An exact transcription is needed, beginning at the line with "You are a GUI" and ending at the last line of the listing, with pictures left out and nothing else added.
..............................
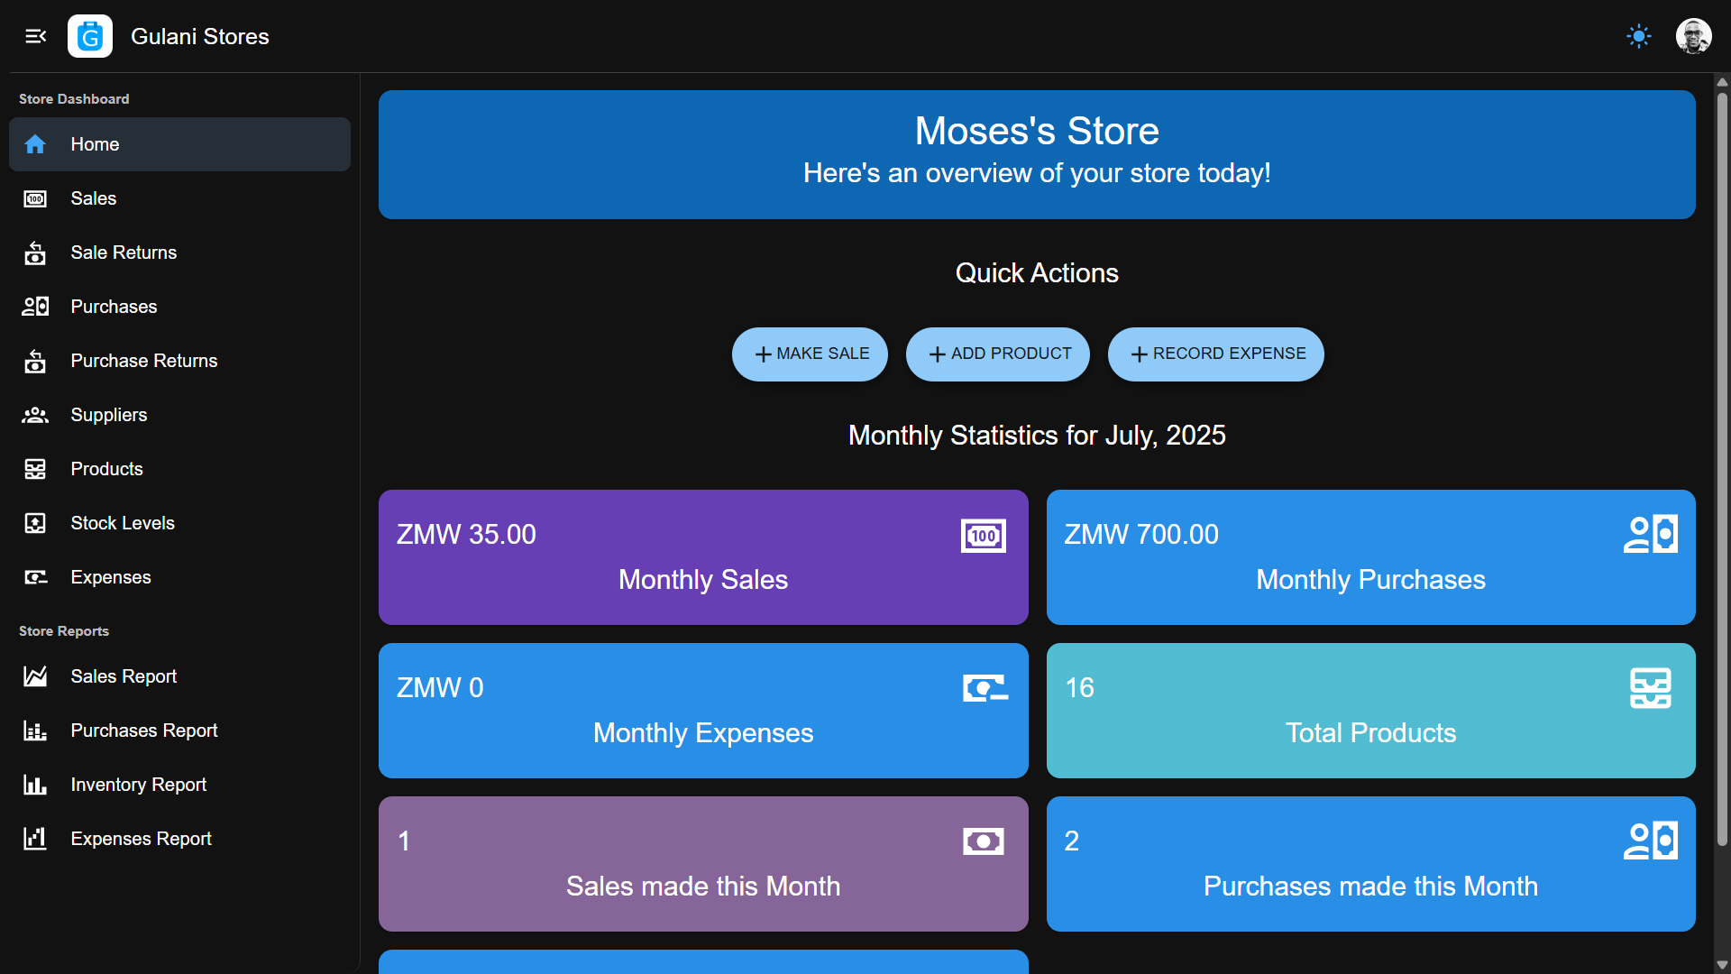Click the Inventory Report bar-chart icon
This screenshot has height=974, width=1731.
tap(35, 785)
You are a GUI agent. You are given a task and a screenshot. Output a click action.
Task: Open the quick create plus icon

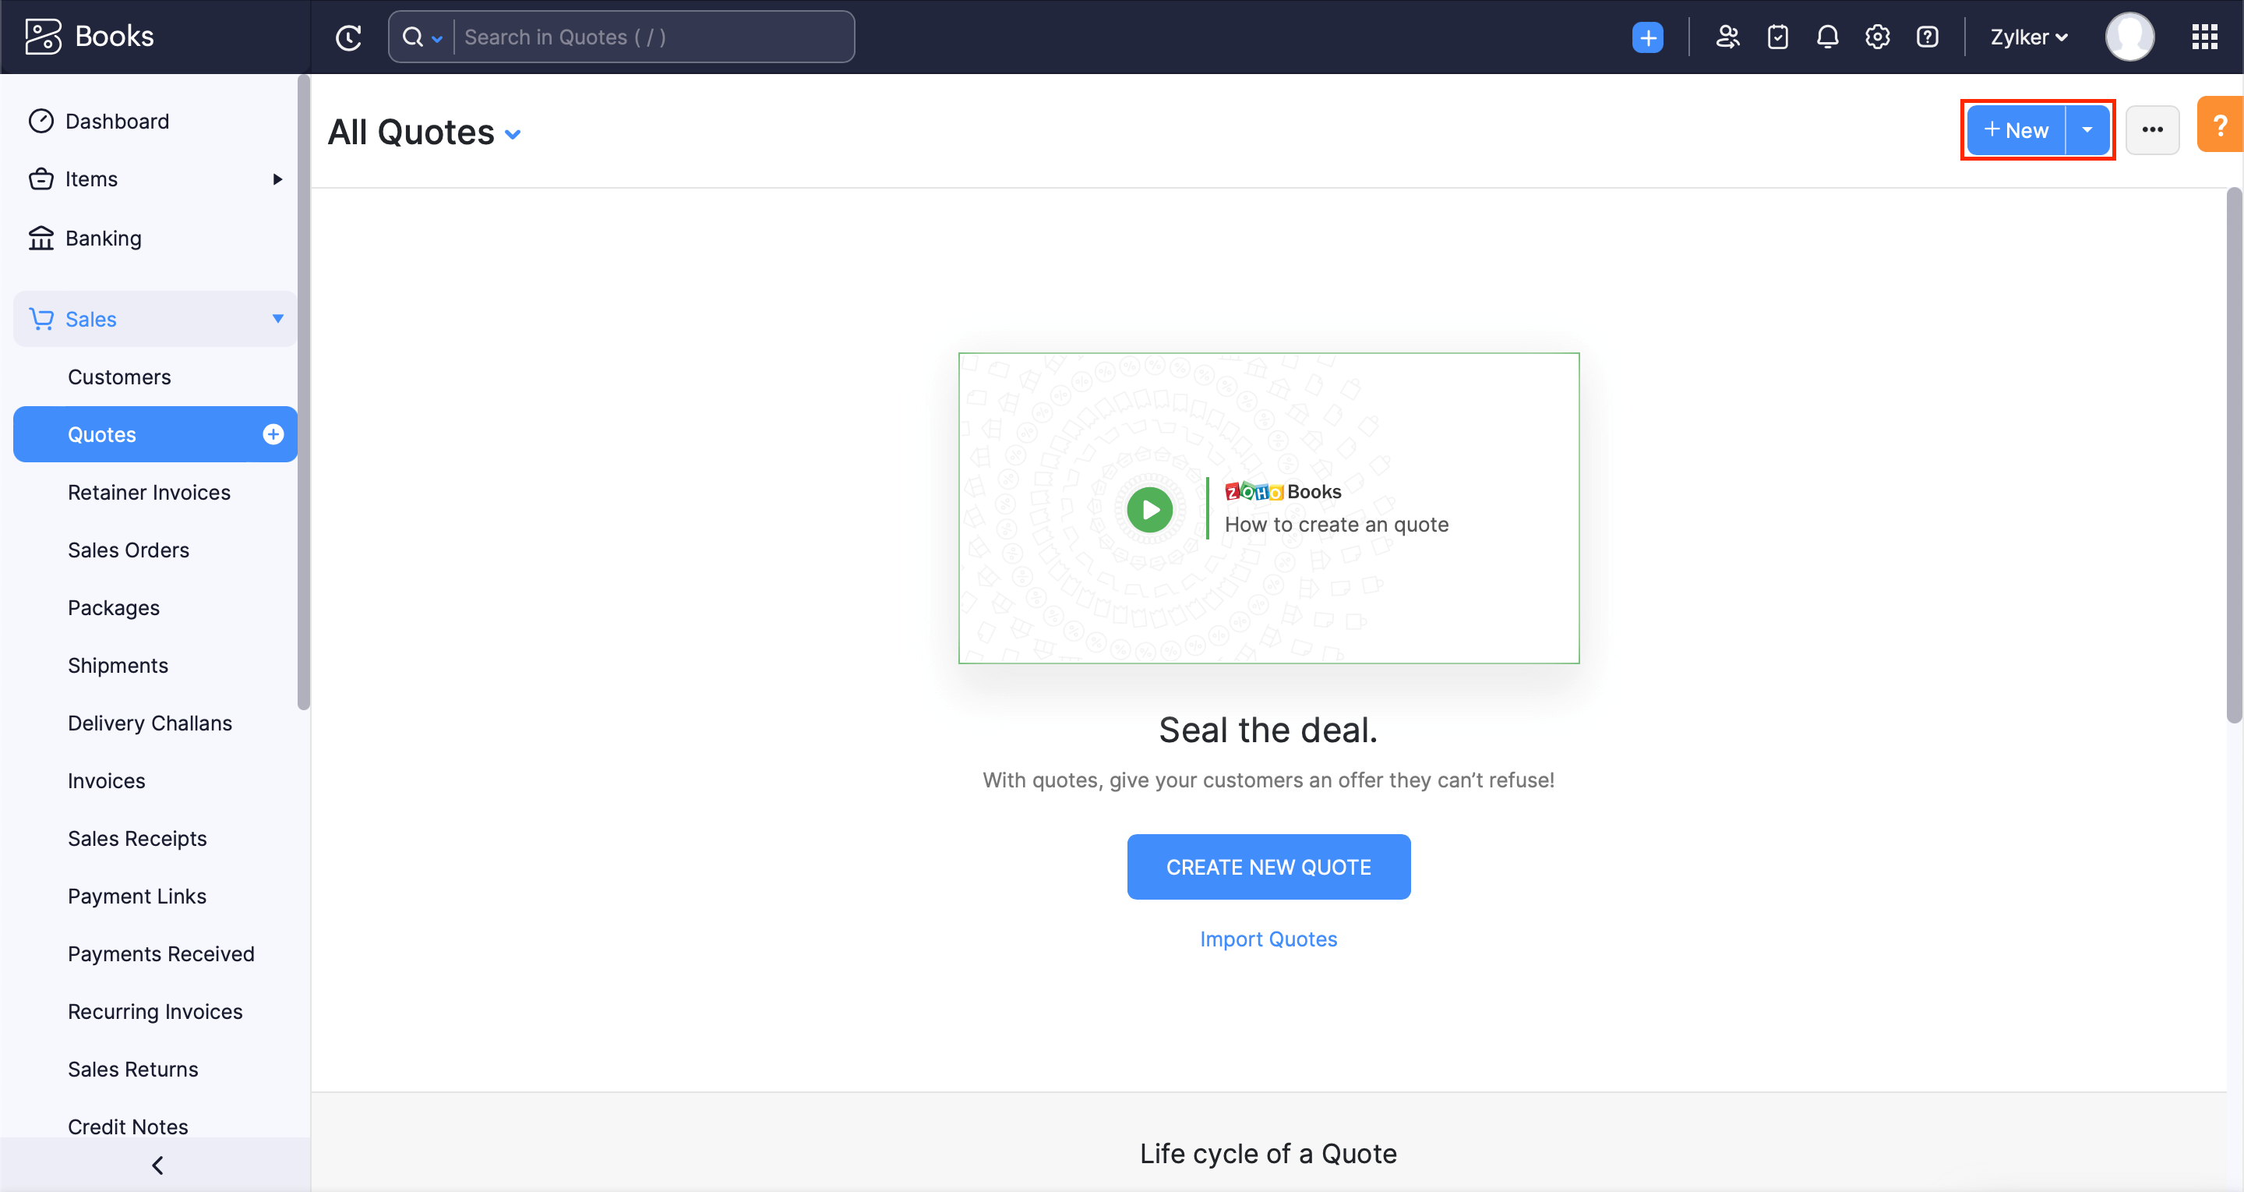pos(1647,37)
..............................
Answer box>
You are a GUI agent. You are given a task and a screenshot. Output a click action.
Task: Open the quick create plus icon

pos(1647,37)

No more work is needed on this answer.